Magistrado del juzgado de instrucción número tres de Guadalajara

Jesus Manuel Villegas

No es fácil ser abogado criminalista en España. Cada vez que nuestros sufridos letrados se osan a aventurarse en la noble labor de la defensa, se ven obligados a abrirse paso chapoteando en el lodazal en que se han convertido los juzgados penales de nuestro país. ¿Cómo explicar al justiciable que su asunto esté atascado durante interminables meses; o que, cuando por fin recae resolución firme, todo se vaya al garete por una mera nulidad formal?

El señor Ministro de Justicia, Francisco Caamaño, con ocasión de la solemne apertura del año judicial, anunció los propósitos de su Gobierno de atajar esta situación: sería reformada la Ley de Enjuiciamiento Criminal para dotar a la ciudadanía del proceso que se merece. Y es que, por increíble que parezca, nuestro texto procesal data del año… ¡1882! Una época remota en que no existía la penicilina y las pobres gentes morían entre inerrables dolores de algo como un absceso bucal, o sea, un simple flemón. La sociedad progresa, pero diríase que la Justicia penal permanece congelada en el tiempo, como un prehistórico insecto legal atrapado en el ámbar jurídico.

         El objetivo es acabar con el parcheo de las reformas parciales y alumbrar una ley de nueva planta donde, como innovación mas emblemática, se suprimiera de una vez por todas esa el arcaico instituto del juez instructor. Se lo reemplazará, así, por un juez "de la" instrucción, magistrado garante de las libertades. La investigación de los delitos se encomendaría a las fuerzas de policía, dirigidas por los fiscales, los cuales materializaran la política criminal del Ejecutivo, como en todo el mundo, por cierto. Si este panorama lleva a hacerse realidad, el papel del abogado penalista mutaría radicalmente. No le quedará más remedio que acostumbrarse a una nueva praxis, algunas de cuyas líneas maestras se expondrán a continuación. La experiencia francesa será muy ilustrativa.

         Se decía antes que, "en todo el mundo" instruyen los fiscales. En realidad, hay algunas excepciones. Una de ellas es Francia, que se aferra a su peculiar modelo procesal, incluso contra la voluntad de su Presidente, Nicolás Sarkozy. Éste anunció en la apertura del año judicial de 2009 su intención de implantar la figura del "JEL" (juge de l´enquête et des libertés) o "juez de la instrucción". La investigación penal la acometería la Fiscalía, articulada en una estructura dependiente del Ministerio de Justicia. El JEL se encargaría de garantizar los derechos de los reos. Un mensaje similar se ha difundido entre nosotros de boca del ministro español, el cual confía en que el control de un juez de garantías pusiera coto a los eventuales abusos del poder político. No sólo eso, sino que el nuevo sistema reduciría los retrasos y proporcionaría al ciudadano una justicia de mayor calidad democrática.

--- Tarea ---
Reproduce literalmente el fragmento del texto sobre la reforma del proceso penal que empieza con "El objetivo es" y sigue hasta "será muy ilustrativa.".

--- Datos proporcionados ---
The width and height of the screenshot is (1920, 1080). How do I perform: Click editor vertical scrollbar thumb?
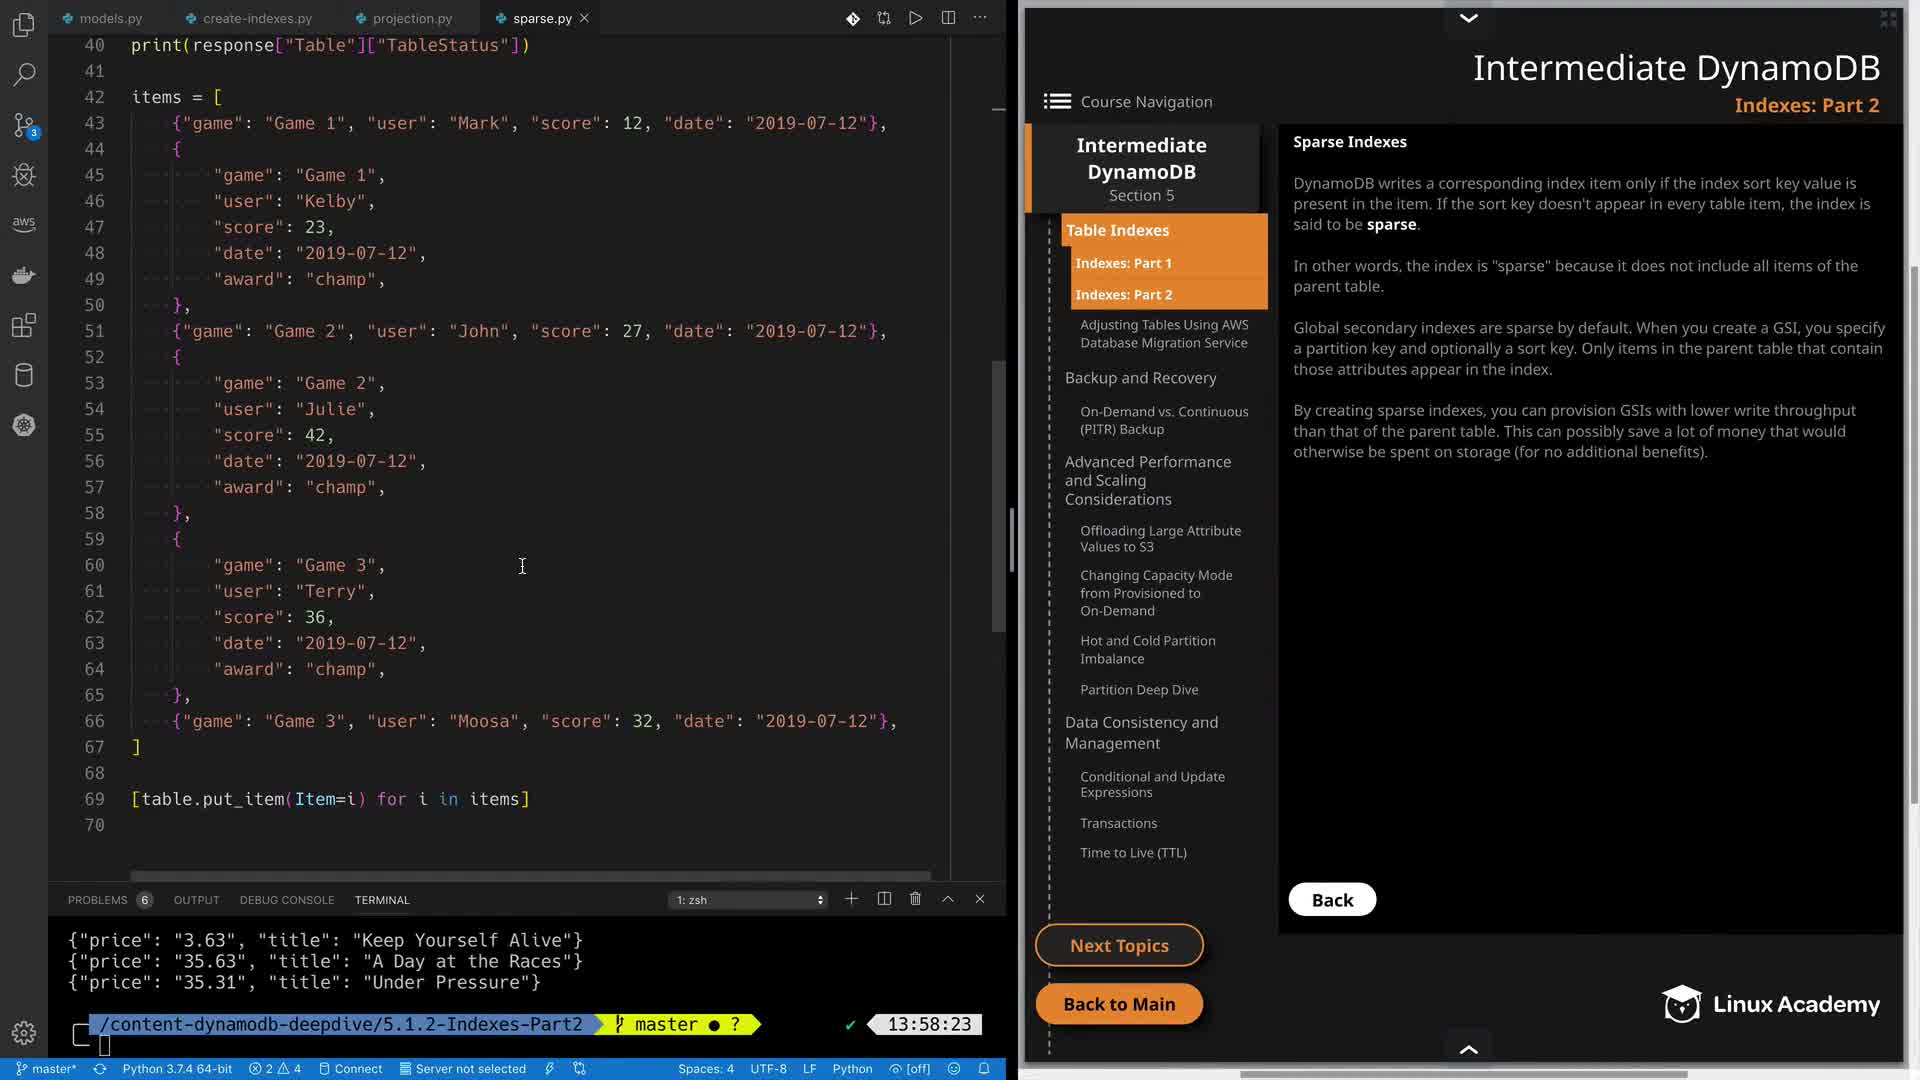pyautogui.click(x=997, y=495)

--- Resultado del ejercicio ---
El objetivo es acabar con el parcheo de las reformas parciales y alumbrar una ley de nueva planta donde, como innovación mas emblemática, se suprimiera de una vez por todas esa el arcaico instituto del juez instructor. Se lo reemplazará, así, por un juez "de la" instrucción, magistrado garante de las libertades. La investigación de los delitos se encomendaría a las fuerzas de policía, dirigidas por los fiscales, los cuales materializaran la política criminal del Ejecutivo, como en todo el mundo, por cierto. Si este panorama lleva a hacerse realidad, el papel del abogado penalista mutaría radicalmente. No le quedará más remedio que acostumbrarse a una nueva praxis, algunas de cuyas líneas maestras se expondrán a continuación. La experiencia francesa será muy ilustrativa.